Offusqué, l’homme en face de moi rougit.

— Comment cela ?

— Vous devez savoir que la roue tourne toujours, monsieur Borelli. Vous m’avez prodigué, à moult reprises, vos belles leçons de morale quand mon découvert était aussi profond que le noyau terrestre. Vous m’avez mise quatre fois en interdiction bancaire, ces huit dernières années. Jamais, vous n’avez joué votre rôle de conseiller, seulement celui de faussaire, contribuant, à force d’agios, à ma détresse financière. Par ailleurs, vous savez que je travaille. Certes, je dépense beaucoup, mais l’argent rentre régulièrement. Enfin, soyez un peu honnête : ce sont les personnes comme moi qui font la richesse de votre banque. Vous prélevez tellement ! Vingt euros débités à chaque « lettre d’information pour impayé », les frais de découverts, de courrier recommandé, et j’en passe. Là, étrangement, le petit signe « moins » devant mon solde ne posait aucun problème de rejet quand il s’agissait de vous engraisser.

Cette fois, l’homme blêmit et bafouille :

— Je n’y suis pour rien, vous savez, je n’ai fait qu’appliquer…

— Tut tut tut. Peu m’importe vos prétextes bidons. Vous voyez ce chèque… je vais en faire une copie, et l’envoyer au directeur de cette agence, ainsi qu’au directeur national de votre banque, accompagné d’un courrier expliquant pourquoi je change de crèmerie. Comment dites-vous, déjà ? Ah oui ! « Il faut grandir, à présent, madame Valbens. Apprenez à gérer votre argent une bonne fois pour toutes ! ». Eh bien, voilà. J’applique votre conseil. Sur ce, je vous souhaite une bien mauvaise journée, monsieur Borelli.

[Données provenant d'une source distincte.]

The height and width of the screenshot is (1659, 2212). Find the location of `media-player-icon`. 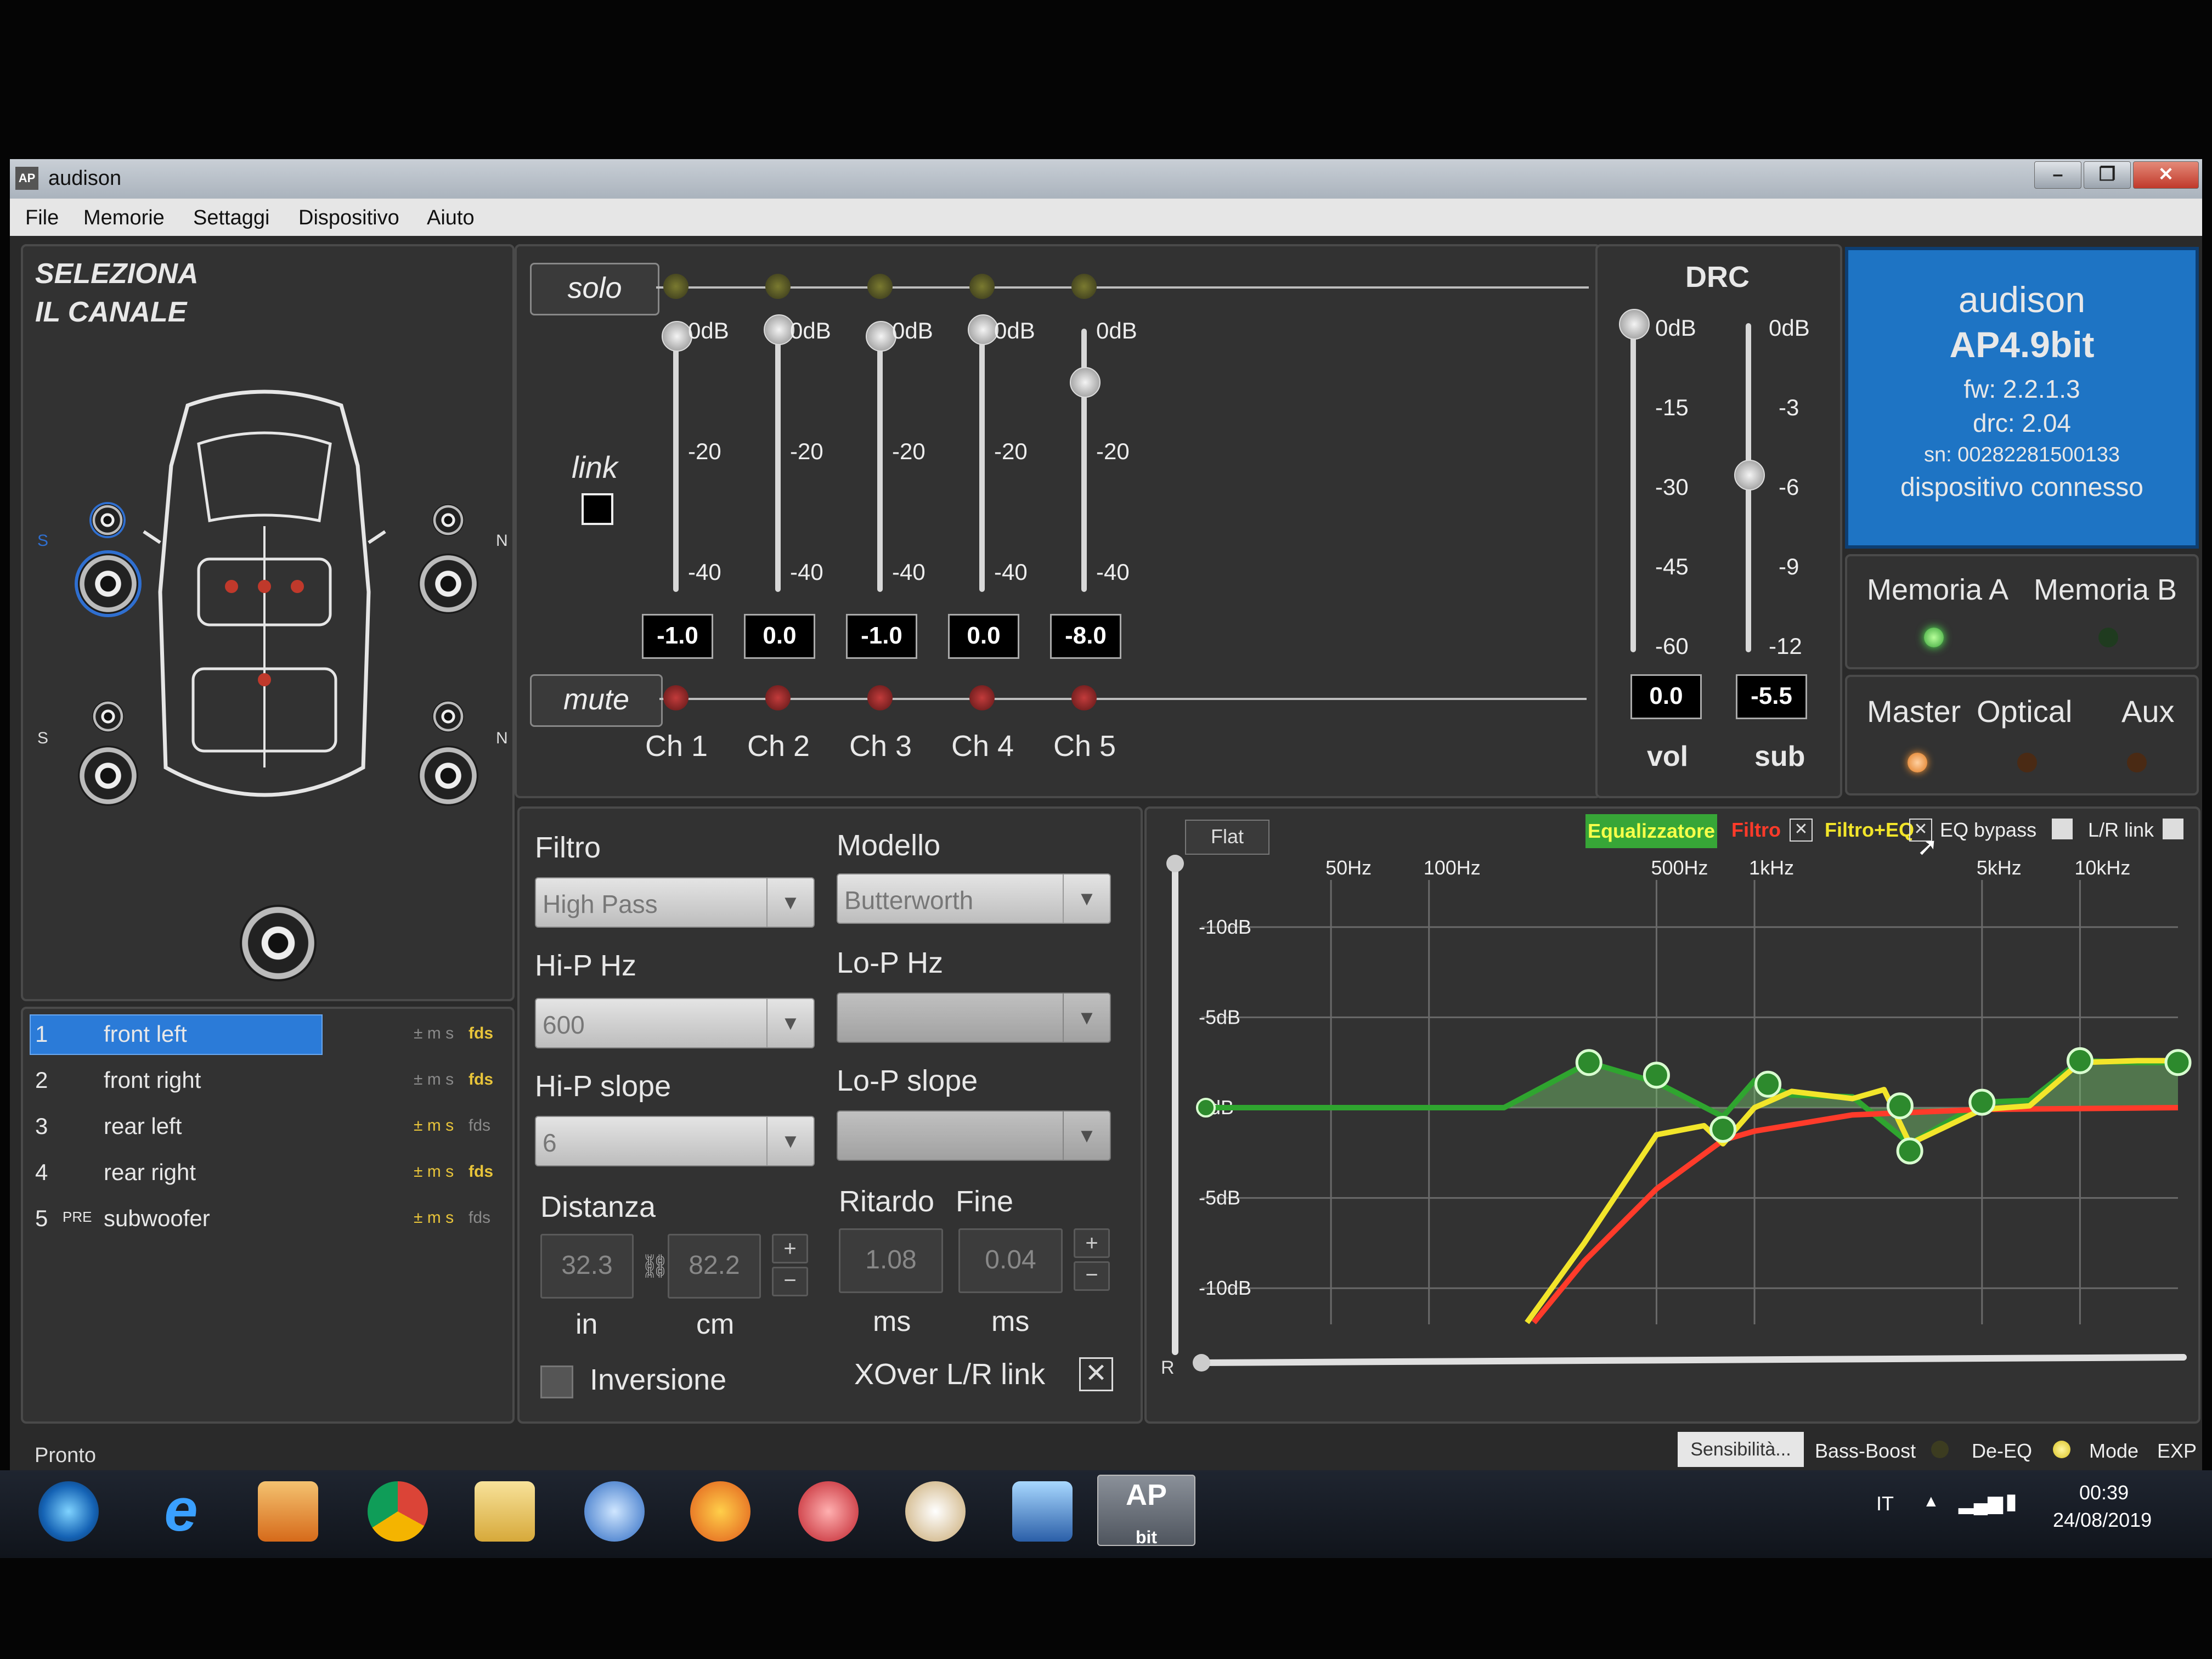

media-player-icon is located at coordinates (288, 1512).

Je souris, satisfaite, et me lève. Lorsque je pose ma main sur la poignée la porte, je me retourne, regarde le banquier droit dans les yeux et lui adresse gentiment un dernier « sale con ! » dans un rictus caustique. J’ai le plaisir de voir son hideux visage se décomposer encore plus, avant de quitter son bureau. Quant à la secrétaire, je lui offre l’un de mes plus beaux « fuck ». Sa bouche s’ouvre sans qu’aucun son s’en échappe. Je soupire d’extase, et sors de l’agence.